LA wasn’t always this hot. Five years ago it was “Oh this heat is nice” but now thanks to global warming it’s more “Oh this heat might kill me.”

Summer is almost unbearable. Passing out. Losing hope. Nearly giving up on life. Leave my house, within five minutes: Headache. Dodgy stomach. Terrorized bowels. I think the problem is that I’m wearing pants.

First time I had a big meeting in Beverly Hills I wore shorts, a sleeveless t-shirt and flip-flops. Might have forgotten to comb my hair as well that day. My friend, who set up the meeting to introduce me to a good agent, looked at me aghast, like I showed up holding a dead rat in my mouth.

“Why did you come looking like a homeless person?” she said, “Never again.”

Since then I make the effort. Pants. Shoes. Socks. Shirt. Combed. Groomed. Dancing. Until I have to step out into the blistering heat and buckets of water start gushing out of me, burst pipes everywhere.

Now I show up to a meeting and greet the person with a wet, sweaty, clammy handshake. Good first impression, well done me. Killing it in this town.

I used to sweat like a baboon back in Ireland too though. One of the reasons I left. Couldn’t hack it any more. Wasn’t the heat, more the humidity, used to humiliate me.

I remember my first year in U.C.C doing BIS. My Dad would drop me off on Grand Parade in the morning on his way to work and I’d have to walk the rest of the way.
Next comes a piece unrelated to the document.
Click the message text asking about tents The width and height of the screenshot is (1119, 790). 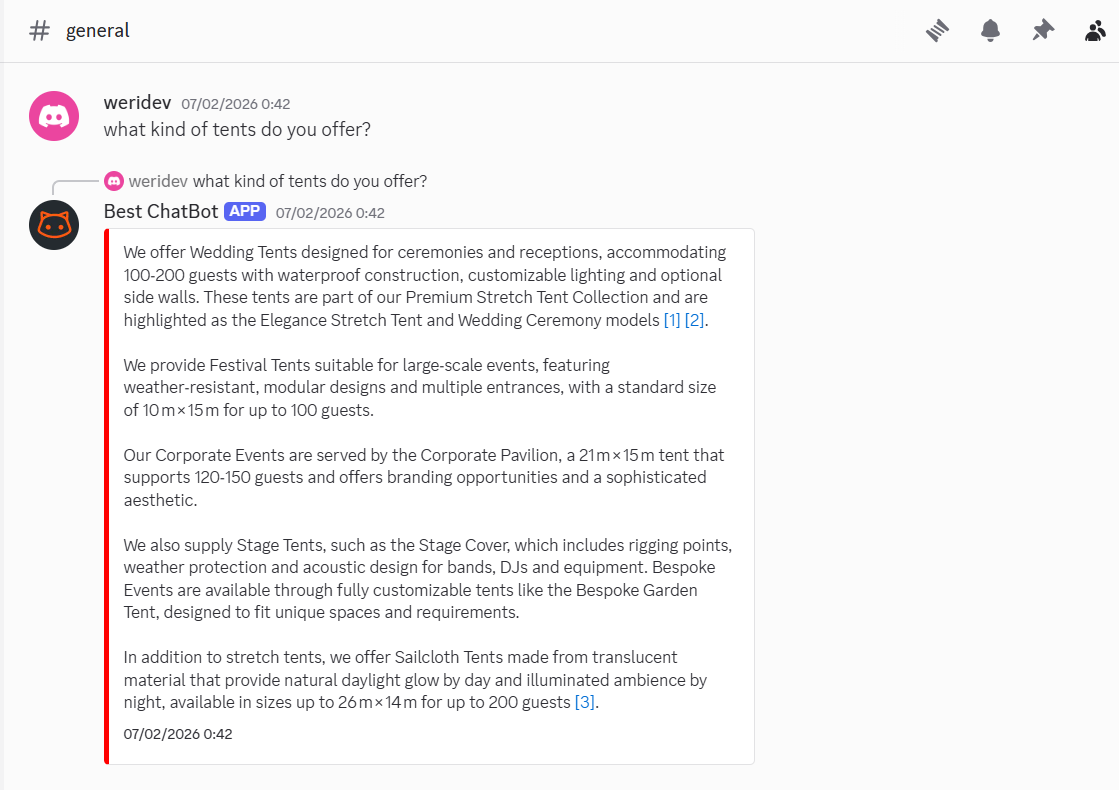236,129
That twenty-minute walk was the death of me.

College bag on one puny shoulder, gym bag on the other, trudging along, just being a weak man, complaining all the way that the wind, rain and humidity were ruining my precious hair.
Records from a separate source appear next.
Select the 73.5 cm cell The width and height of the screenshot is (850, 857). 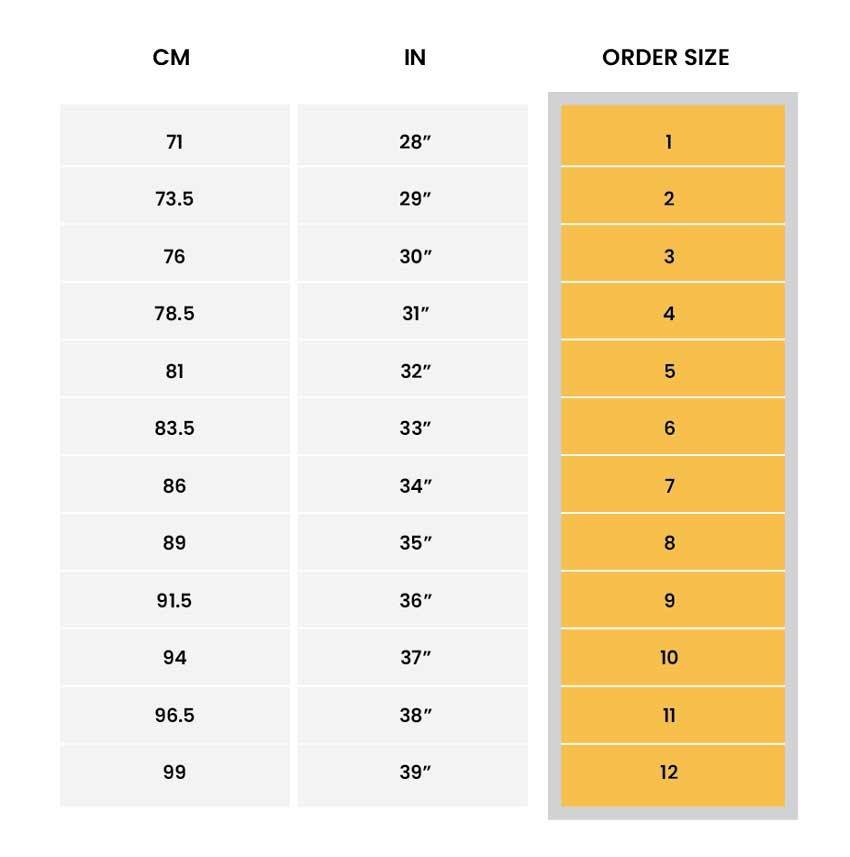click(174, 199)
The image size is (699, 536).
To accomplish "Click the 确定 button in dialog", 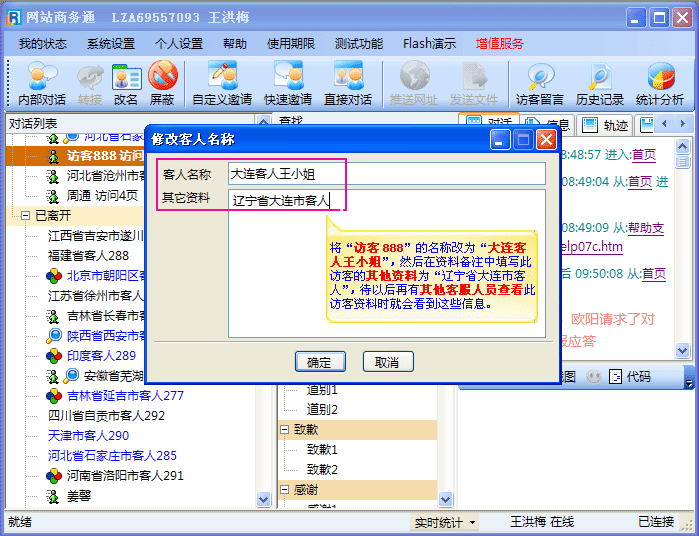I will click(320, 362).
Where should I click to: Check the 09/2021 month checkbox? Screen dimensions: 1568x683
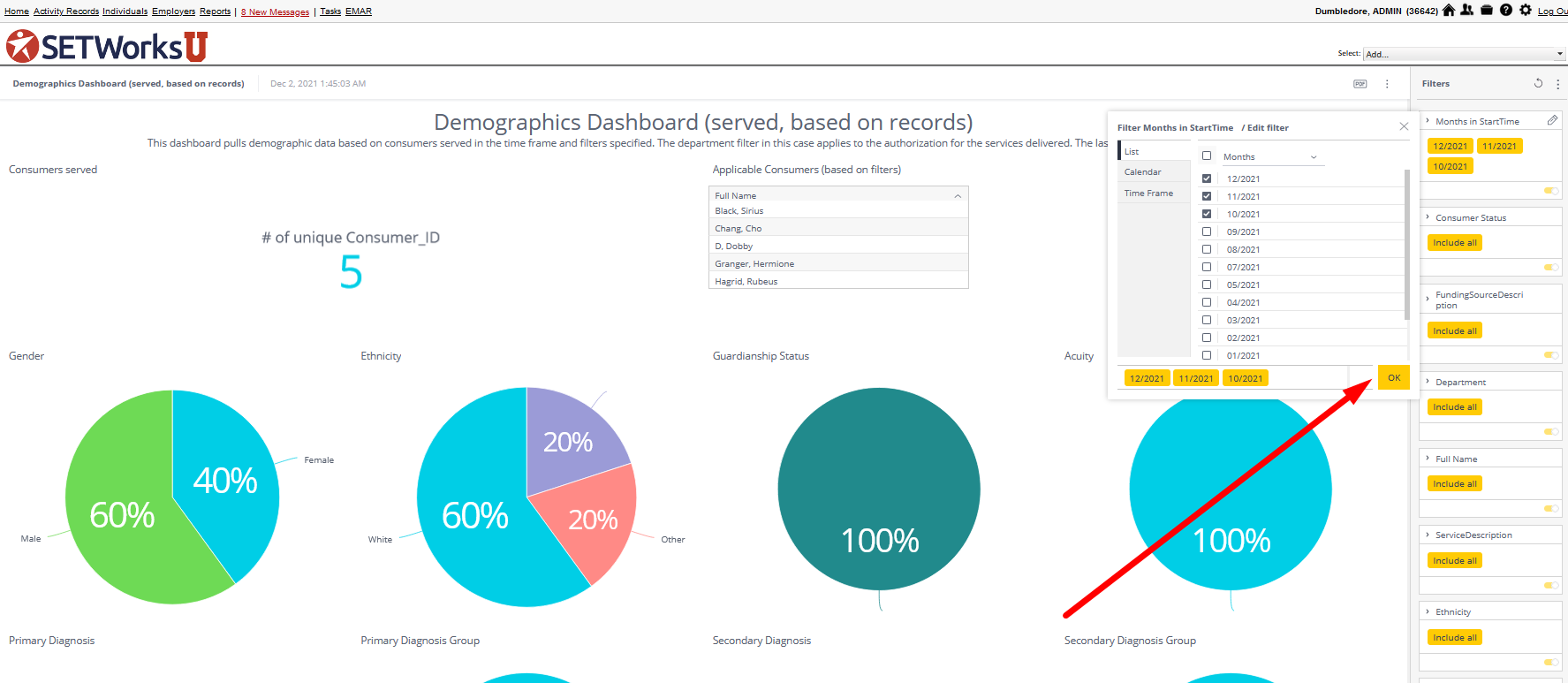[1207, 231]
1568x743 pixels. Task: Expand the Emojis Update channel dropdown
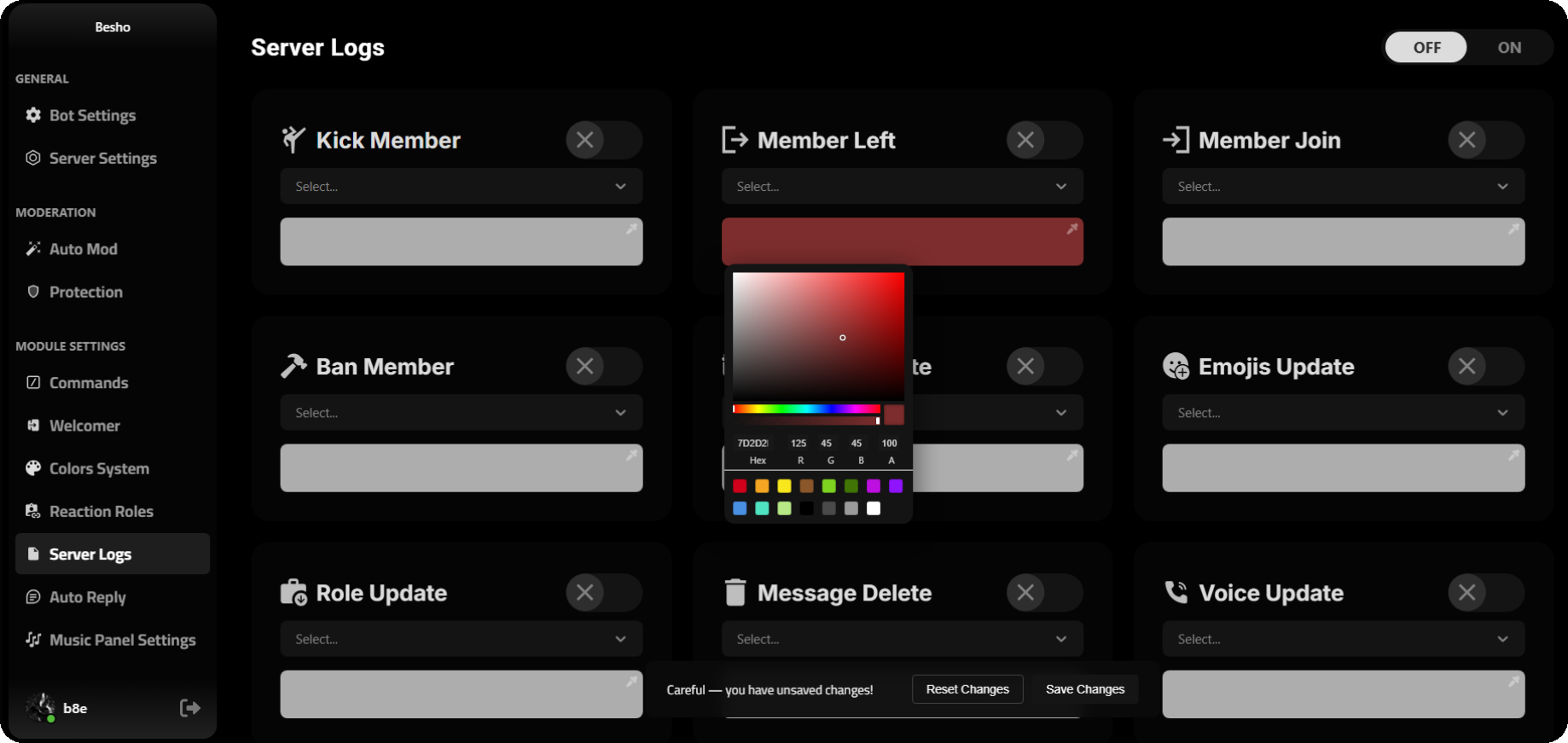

By the time I got to the Boole Library for my first lecture I was a complete mess. Sweat dripping, clothes wet from the rain, walking into what felt like a fiery furnace, the old creaky radiators on full blast every single time no matter how warm it already was in the lecture hall. Hair. Day. Ruined.
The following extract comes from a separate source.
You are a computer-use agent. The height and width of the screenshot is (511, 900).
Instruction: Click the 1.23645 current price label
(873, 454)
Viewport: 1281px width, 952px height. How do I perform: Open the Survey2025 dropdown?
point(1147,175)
Thought I’d fare better in America. Thought my body would adapt. Clueless.

First time I was on the west coast and got a case of uncontrollable sweats out at a bar, my buddy Krin and I came up with a plan to hide my sweat patches: Why not wet my entire t-shirt so that the patches blend in and I can cool down? Genius!

After about thirty seconds of trying to cover me with handfuls of tap water we realised how stupid it was and how dumb I looked. So we stopped.

Thankfully my other buddy Jim Bolster did actually have some good advice for me when I arrived in LA (he had been living in New York and was wiser than me). Two words, he said to me, two words that changed my life: Baby powder.

Applying it morning, noon and night to various parts of my body ever since, can’t leave the house without it. Keeps the middle of my body sweat free now at least.

On the rare occasion I do forget to put it on I actually go back home from a night out just to powder up. Can’t function otherwise. I’m addicted. Baby powder is my cocaine. I’ll never give up the white stuff.

Also found a roll-on deodorant that’s made out of some silver-aluminum-metal concoction that surely isn’t good for me (dyes some of my clothes orange) but at least it stops me from getting embarrassing sweat patches under my arms, so that’s nice.

Problem now is the rest of my body. Sweat has to come out somewhere, hence the sweaty head, stomach, feet and knees, all of which come flooding to the fore when I have to do work of any kind. No wonder I haven’t made it big here yet, tut tut.